Les « exécuteurs » préférés du Vatican chargés d’éliminer toutes les preuves
qui pourraient remettre en cause les fondements de l’Église romaine.
Thriller
haletant Le triangle secret est un fabuleux suspense ésotérico-historique
qui tient la route du premier au dernier tome. Convard en alchimiste aguerri
concocte une intrigue nuancée et respectueuse qui métisse adroitement les
rebondissements, les coups de théâtre, les explications théologiques et
historiques et les extrapolations plausibles sur des controverses qui
traversent l’Église depuis toujours.
Loin de Dan
Brown, de ses pseudo révélations historiques, de ses raccourcis intellectuels
et de son manichéisme un peu primaire, le scénariste construit un thriller qui
repose sur une connaissance pointue de la franc-maçonnerie et du catholicisme.
Et si la
qualité des dessinateurs n’est pas toujours égale, il reste que Le triangle
secret prouve que le conspirationnisme peut aussi offrir des œuvres aussi
passionnantes que recherchées.
Inch
Allah
Il n’y a pas
que le catholicisme qui alimente les complots historiques, l’Islam aussi.
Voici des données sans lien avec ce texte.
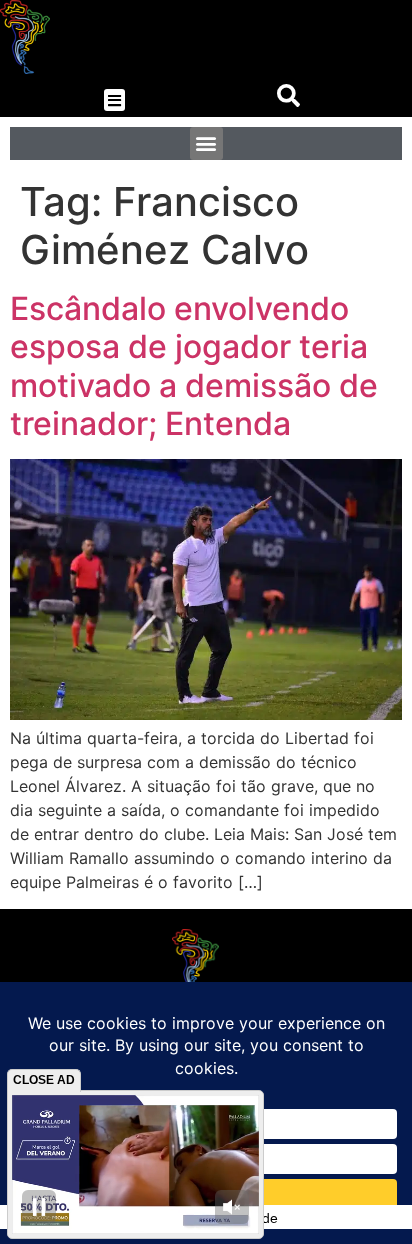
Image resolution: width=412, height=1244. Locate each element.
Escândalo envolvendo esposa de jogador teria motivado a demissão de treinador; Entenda (194, 366)
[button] (114, 100)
Et je
ne parle pas ici des théories complètement folles comme le grand remplacement.
Parce que si on y pense bien l’Islam aussi a une relation plutôt trouble avec
ses groupes plus déviants de la doctrine officielle.
Comme
Convard l’a fait avec le christianisme, Frank Giroud s’amuse à ébranler nos
certitudes historiques sur l’Islam. Cette fois-ci c’est l’apparition de
nouvelles sourates, dictées par le prophète lui-même, qui remettent en cause
les fondements même l’Islam et les interprétations plus radicales du Coran, qui
soulèvent le courroux des milieux rigoristes. Dès lors ces traditionalistes
n’auront de but que de les faire disparaître.
C’est cette
longue quête pour protéger ces nouvelles sourates qui est au cœur du Décalogue.
Une excitante série de 10 bandes dessinées, un hors-série et quelques séries
dérivées mais moins intéressantes, signée Frank Giroud et une kyrielle de
dessinateurs talentueux dont le grand Paul Gillon.
De Médine en
622 à Glasgow en 2001, Giroud nous guide allègrement à travers les méandres de
l’histoire de l’Europe et du Proche-Orient. Le génocide arménien, la Révolution
française, la campagne d’Égypte, l’après-guerre en Yougoslavie deviennent
quelques-uns des théâtres où se joue le sort de ces sourates sacrilèges.
Le
Décalogue avec son rythme enlevant, ses inquiétantes plausibilités et ses
résonnances actuelles contient tout ce qui me séduit dans une œuvre consacrée à
la conspiration. Avec un petit faible pour le 4e tome, Le serment. Pour
le dessin de TBC bien sûr. Mais surtout pour les tractations hautement
contestables du Vatican pour protéger certains nazis ou collaborateurs
volontaires et enthousiastes du 3e Reich.
Décidément
on ne s’en sort pas. Le Vatican est toujours au cœur des complots religieux.
Didier
Convard, Pierre Wachs,
Gine, Denis Falque, Patrick Jusseaume, Jean-Charles Kraehn, Éric Stalner, André
Juillard et Gilles Chaillet, Le triangle secret, Glénat.
Frank
Giroud, Béhé, Jean-François Charles, TBC, Bruno Rocco, Alain Mounier, Paul
Gillon, Lucien Rollin, Michel Faure, Franz, Le décalogue, Glénat.